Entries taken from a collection
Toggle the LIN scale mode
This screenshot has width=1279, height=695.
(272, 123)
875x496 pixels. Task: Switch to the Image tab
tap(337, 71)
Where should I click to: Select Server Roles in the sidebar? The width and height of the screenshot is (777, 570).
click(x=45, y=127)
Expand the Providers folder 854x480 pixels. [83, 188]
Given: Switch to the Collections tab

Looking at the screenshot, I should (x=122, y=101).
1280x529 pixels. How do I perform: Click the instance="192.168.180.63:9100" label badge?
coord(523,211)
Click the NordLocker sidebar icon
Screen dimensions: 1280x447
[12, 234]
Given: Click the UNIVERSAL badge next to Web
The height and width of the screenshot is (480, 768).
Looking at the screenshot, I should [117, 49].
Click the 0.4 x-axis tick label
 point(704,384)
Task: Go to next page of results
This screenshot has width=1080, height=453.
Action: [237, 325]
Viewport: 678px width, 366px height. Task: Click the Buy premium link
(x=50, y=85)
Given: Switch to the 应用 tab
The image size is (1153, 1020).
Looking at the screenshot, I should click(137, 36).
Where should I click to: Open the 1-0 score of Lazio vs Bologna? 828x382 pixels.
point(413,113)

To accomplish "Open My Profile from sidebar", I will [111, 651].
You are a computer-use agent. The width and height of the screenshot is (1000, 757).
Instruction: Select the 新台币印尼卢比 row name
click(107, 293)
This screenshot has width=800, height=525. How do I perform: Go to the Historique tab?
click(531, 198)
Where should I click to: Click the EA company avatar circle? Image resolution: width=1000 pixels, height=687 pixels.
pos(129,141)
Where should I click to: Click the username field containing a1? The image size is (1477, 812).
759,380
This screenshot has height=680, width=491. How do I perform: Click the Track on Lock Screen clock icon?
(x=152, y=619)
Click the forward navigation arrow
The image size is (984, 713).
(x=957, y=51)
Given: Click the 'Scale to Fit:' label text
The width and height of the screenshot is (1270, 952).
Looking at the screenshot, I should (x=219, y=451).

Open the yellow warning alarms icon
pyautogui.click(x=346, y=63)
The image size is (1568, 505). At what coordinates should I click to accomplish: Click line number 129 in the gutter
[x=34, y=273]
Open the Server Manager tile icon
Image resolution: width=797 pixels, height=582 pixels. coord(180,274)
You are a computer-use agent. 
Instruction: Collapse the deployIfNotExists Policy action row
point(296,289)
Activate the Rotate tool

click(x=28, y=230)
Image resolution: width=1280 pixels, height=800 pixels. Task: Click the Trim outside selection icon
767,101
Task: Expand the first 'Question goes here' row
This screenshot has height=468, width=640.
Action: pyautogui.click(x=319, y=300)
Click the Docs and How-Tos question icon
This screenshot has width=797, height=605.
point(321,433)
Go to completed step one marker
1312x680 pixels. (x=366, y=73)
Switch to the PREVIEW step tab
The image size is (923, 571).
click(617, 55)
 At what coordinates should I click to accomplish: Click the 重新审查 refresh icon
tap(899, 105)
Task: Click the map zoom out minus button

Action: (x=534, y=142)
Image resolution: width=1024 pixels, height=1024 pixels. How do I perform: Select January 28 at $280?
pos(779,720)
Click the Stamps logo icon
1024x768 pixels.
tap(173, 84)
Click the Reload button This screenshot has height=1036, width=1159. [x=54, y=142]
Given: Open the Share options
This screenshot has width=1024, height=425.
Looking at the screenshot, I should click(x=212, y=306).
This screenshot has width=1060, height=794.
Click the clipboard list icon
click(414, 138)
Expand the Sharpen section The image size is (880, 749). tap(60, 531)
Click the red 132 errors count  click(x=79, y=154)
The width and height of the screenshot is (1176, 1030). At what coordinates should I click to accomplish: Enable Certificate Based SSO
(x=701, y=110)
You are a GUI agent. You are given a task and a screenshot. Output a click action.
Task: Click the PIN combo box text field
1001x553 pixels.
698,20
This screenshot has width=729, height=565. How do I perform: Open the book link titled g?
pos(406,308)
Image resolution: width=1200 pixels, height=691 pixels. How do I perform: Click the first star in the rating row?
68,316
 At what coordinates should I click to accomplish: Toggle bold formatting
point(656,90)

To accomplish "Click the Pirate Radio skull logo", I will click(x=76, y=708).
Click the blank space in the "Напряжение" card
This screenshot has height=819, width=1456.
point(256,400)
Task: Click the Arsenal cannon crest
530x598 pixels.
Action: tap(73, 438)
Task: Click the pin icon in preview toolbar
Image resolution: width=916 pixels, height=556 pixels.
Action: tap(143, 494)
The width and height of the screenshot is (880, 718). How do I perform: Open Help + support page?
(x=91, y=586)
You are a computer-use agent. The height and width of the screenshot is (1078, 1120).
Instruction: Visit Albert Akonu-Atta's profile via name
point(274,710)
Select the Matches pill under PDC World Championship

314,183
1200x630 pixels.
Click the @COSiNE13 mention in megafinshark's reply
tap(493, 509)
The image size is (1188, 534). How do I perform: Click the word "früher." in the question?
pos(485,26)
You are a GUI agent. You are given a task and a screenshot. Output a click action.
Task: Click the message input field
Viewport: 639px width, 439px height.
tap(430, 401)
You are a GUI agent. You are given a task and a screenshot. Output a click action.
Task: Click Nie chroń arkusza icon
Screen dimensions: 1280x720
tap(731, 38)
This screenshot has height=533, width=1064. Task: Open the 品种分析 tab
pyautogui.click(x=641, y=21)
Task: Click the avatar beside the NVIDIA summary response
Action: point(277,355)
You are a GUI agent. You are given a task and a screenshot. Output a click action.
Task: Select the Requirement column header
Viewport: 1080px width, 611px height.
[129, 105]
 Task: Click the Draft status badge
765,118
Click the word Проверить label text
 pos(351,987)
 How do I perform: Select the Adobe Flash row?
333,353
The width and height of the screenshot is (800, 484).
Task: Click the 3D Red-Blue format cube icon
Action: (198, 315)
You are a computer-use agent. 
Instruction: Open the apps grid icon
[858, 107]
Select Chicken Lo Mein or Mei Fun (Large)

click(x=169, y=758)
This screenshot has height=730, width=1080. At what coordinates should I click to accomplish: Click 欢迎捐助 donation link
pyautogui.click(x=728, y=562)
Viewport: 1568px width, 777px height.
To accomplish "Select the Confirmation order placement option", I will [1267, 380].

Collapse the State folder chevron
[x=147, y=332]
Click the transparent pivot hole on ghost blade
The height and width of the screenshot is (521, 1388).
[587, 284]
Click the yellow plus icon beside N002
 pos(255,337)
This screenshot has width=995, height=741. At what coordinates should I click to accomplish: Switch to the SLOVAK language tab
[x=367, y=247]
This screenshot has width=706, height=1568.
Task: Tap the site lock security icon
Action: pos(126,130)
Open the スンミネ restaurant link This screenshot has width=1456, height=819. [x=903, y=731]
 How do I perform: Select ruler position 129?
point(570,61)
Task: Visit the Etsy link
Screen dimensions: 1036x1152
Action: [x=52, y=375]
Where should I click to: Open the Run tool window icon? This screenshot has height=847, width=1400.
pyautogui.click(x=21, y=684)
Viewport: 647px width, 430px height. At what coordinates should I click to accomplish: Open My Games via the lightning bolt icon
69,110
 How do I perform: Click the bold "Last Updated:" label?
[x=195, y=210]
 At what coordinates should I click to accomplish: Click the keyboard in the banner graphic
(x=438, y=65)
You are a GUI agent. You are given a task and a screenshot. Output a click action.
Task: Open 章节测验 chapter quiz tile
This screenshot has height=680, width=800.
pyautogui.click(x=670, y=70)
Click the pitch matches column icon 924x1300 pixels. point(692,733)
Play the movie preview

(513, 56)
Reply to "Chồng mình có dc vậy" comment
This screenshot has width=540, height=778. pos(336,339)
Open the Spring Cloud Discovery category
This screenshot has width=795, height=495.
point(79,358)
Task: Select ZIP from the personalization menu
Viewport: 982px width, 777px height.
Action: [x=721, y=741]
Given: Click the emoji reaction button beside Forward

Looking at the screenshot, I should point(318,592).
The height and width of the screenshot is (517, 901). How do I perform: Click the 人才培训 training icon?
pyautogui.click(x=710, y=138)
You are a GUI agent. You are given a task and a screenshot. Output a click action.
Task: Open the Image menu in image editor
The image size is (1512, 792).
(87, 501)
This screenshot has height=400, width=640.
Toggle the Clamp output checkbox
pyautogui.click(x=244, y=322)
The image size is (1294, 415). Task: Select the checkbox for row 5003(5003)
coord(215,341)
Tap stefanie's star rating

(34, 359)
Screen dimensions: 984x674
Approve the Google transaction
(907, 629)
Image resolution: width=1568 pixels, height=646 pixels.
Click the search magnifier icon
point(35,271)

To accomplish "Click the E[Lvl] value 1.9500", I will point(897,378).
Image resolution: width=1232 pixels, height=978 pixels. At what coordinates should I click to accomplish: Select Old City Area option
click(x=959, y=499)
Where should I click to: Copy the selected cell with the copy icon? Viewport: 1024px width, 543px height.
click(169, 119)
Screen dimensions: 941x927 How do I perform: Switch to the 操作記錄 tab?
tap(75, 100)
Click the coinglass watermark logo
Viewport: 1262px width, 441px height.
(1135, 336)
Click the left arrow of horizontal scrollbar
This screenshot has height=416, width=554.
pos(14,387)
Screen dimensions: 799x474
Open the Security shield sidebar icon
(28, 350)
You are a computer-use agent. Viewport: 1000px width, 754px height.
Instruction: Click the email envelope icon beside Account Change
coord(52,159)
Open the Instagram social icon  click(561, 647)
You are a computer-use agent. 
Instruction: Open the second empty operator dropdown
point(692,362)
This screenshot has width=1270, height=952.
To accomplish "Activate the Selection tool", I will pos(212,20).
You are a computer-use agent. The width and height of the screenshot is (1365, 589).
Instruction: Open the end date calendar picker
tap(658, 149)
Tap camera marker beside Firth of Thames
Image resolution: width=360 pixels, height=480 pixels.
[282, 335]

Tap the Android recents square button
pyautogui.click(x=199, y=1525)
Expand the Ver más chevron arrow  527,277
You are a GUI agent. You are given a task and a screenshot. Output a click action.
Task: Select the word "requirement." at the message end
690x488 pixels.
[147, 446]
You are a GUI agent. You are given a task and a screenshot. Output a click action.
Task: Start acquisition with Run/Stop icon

* _Work to be completed_: Set down only these lines, exactly: the one containing "Instruction: Click the" and each line after it through the end of the entries above.

* _Written answer_:
Instruction: Click the email envelope icon beside Account Change
coord(52,159)
Open the Instagram social icon  click(561, 647)
You are a computer-use agent. 
Instruction: Open the second empty operator dropdown
point(692,362)
This screenshot has width=1270, height=952.
To accomplish "Activate the Selection tool", I will pos(212,20).
You are a computer-use agent. The width and height of the screenshot is (1365, 589).
Instruction: Open the end date calendar picker
tap(658, 149)
Tap camera marker beside Firth of Thames
Image resolution: width=360 pixels, height=480 pixels.
[282, 335]

Tap the Android recents square button
pyautogui.click(x=199, y=1525)
Expand the Ver más chevron arrow  527,277
You are a GUI agent. You are given a task and a screenshot. Output a click action.
Task: Select the word "requirement." at the message end
690x488 pixels.
[147, 446]
You are a GUI agent. You are given a task and a screenshot. Output a click action.
Task: Start acquisition with Run/Stop icon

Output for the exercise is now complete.